INFORMATION SHOWN |
↓↓↓

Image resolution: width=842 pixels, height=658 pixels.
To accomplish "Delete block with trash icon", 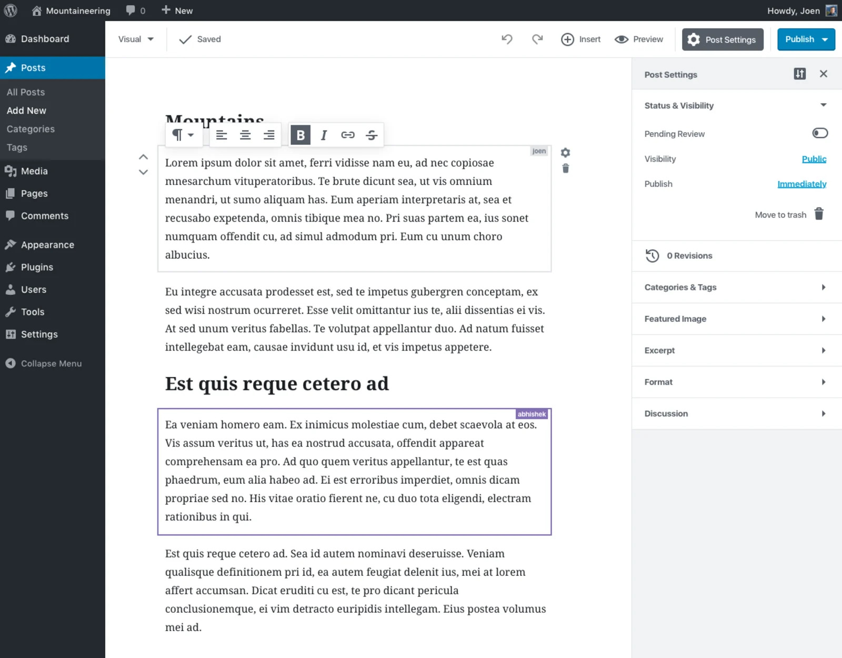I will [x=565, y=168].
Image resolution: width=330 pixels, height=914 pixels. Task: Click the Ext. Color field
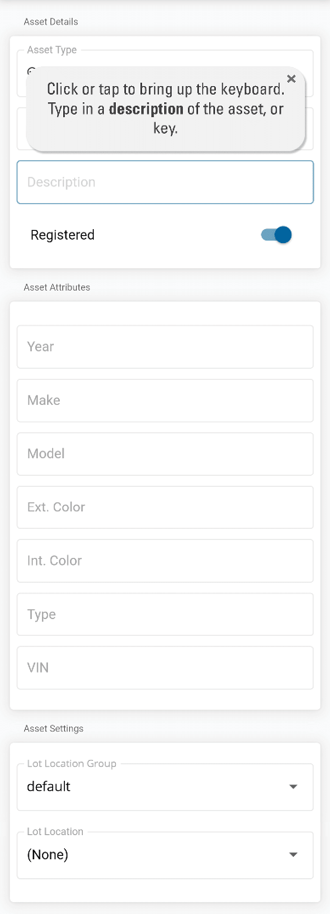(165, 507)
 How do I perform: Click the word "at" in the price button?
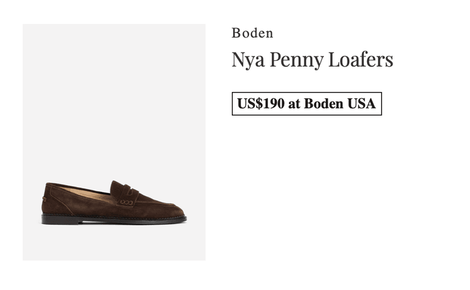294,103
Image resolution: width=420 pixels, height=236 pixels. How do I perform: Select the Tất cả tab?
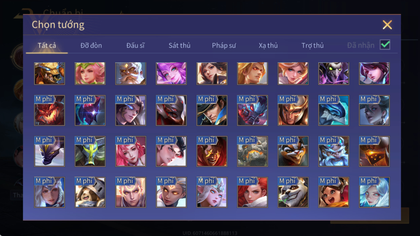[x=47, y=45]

↑↑↑

AIM OF THE TASK |
Your answer must be exactly the lines from the one with "Image resolution: width=420" through the final line of the data, with no pictures in it.

RESULT FOR THIS EXERCISE |
Image resolution: width=420 pixels, height=236 pixels. How do I perform: Select the Tất cả tab?
[x=47, y=45]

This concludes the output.